[Haskell-cafe] Code folding in Emacs
Johan Tibell
johan.tibell at gmail.com
Mon Jan 14 05:41:48 EST 2008
It would be pretty neat for Haskell hacking if the Emacs Haskell mode
could do the following. Imagine you have written some code like so:
-- | The parse state.
data S = S {-# UNPACK #-} !B.ByteString -- current chunk
L.ByteString -- rest of the input
{-# UNPACK #-} !Int64 -- bytes read
-- | The 'Parser' monad is just a State monad carrying around the
-- input ByteString.
newtype Parser a = Parser { unParser :: S -> Consumed (Reply a) }
-- | Match byte that fulfills predicate.
satisfy :: (Word8 -> Bool) -- ^ Predicate that byte must fulfill.
-> Parser Word8 -- ^ Matched byte.
satisfy p =
Parser $ \(S s ss pos) ->
if B.null s
then (if L.null ss
then Empty (Error (ParseError pos))
else case L.splitAt 1 ss of
(consuming,rest) ->
let now = B.concat . L.toChunks $ consuming
b = B.head now
in
if p b then
Consumed $ Ok b (S (B.tail now) rest (pos + 1))
else Empty $ Error $ ParseError pos
)
else let b = B.head s in
if p b then Consumed $ Ok (B.head s) (S (B.tail s) ss (pos + 1))
else Empty $ Error $ ParseError pos
Now you want an overview of your source file. One way would be to
replace all the implementation parts with ellipses, like so:
-- | The parse state.
data S = S {-# UNPACK #-} !B.ByteString -- current chunk
L.ByteString -- rest of the input
{-# UNPACK #-} !Int64 -- bytes read
-- | The 'Parser' monad is just a State monad carrying around the
-- input ByteString.
newtype Parser a = Parser { unParser :: S -> Consumed (Reply a) }
-- | Match byte that fulfills predicate.
satisfy :: (Word8 -> Bool) -- ^ Predicate that byte must fulfill.

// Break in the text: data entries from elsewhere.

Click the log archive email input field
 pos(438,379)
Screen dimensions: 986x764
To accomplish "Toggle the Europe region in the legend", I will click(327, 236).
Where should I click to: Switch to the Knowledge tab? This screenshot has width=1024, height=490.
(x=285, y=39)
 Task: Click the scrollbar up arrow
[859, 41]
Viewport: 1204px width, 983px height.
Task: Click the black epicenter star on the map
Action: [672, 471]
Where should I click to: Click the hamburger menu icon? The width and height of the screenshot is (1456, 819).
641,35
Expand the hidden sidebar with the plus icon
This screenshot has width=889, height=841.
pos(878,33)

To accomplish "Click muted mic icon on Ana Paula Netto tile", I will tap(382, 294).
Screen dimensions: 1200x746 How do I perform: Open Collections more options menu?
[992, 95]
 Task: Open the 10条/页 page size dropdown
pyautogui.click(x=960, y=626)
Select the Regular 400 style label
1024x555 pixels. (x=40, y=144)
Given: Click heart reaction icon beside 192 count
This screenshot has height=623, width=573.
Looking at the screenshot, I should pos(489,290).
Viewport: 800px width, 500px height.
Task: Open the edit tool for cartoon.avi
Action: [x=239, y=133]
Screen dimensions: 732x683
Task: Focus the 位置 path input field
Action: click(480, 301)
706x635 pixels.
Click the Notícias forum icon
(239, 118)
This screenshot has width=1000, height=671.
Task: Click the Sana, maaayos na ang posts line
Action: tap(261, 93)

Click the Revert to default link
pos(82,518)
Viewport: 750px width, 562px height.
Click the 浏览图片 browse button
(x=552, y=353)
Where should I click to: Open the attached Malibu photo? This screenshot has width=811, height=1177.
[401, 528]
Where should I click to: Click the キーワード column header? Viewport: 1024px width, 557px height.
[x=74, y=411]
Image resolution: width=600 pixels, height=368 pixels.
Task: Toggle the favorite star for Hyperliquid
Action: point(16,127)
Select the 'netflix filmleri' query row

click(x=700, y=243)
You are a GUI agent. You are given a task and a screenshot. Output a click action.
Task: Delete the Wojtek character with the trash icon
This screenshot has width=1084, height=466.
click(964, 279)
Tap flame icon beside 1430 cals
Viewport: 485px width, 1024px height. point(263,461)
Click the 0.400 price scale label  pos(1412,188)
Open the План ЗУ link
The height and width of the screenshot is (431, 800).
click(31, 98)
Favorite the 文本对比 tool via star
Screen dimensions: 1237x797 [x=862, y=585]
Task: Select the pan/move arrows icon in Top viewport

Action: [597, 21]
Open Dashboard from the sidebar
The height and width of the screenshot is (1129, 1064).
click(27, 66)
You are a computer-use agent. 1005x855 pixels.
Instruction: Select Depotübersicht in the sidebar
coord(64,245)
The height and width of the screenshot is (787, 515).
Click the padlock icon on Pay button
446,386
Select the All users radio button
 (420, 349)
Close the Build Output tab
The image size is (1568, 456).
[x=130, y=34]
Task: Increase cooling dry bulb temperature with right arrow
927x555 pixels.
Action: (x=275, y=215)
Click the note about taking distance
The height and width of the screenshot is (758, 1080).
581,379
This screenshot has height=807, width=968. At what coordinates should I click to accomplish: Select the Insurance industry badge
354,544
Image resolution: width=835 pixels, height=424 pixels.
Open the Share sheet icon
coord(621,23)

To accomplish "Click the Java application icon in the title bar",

-> Parser Word8 -- ^ Matched byte.
satisfy p = ...
Binding a haskell-fold-source function to a key chain would enable you
to get a quick overview of your module showing only the comments and
type signatures. I've used the little function from
http://emacs.wordpress.com/2007/01/16/quick-and-dirty-code-folding/
but it doesn't work well together with indented type signatures like
in the example above.
Anyone with strong Emacs-fu that knows how one could implement such a function?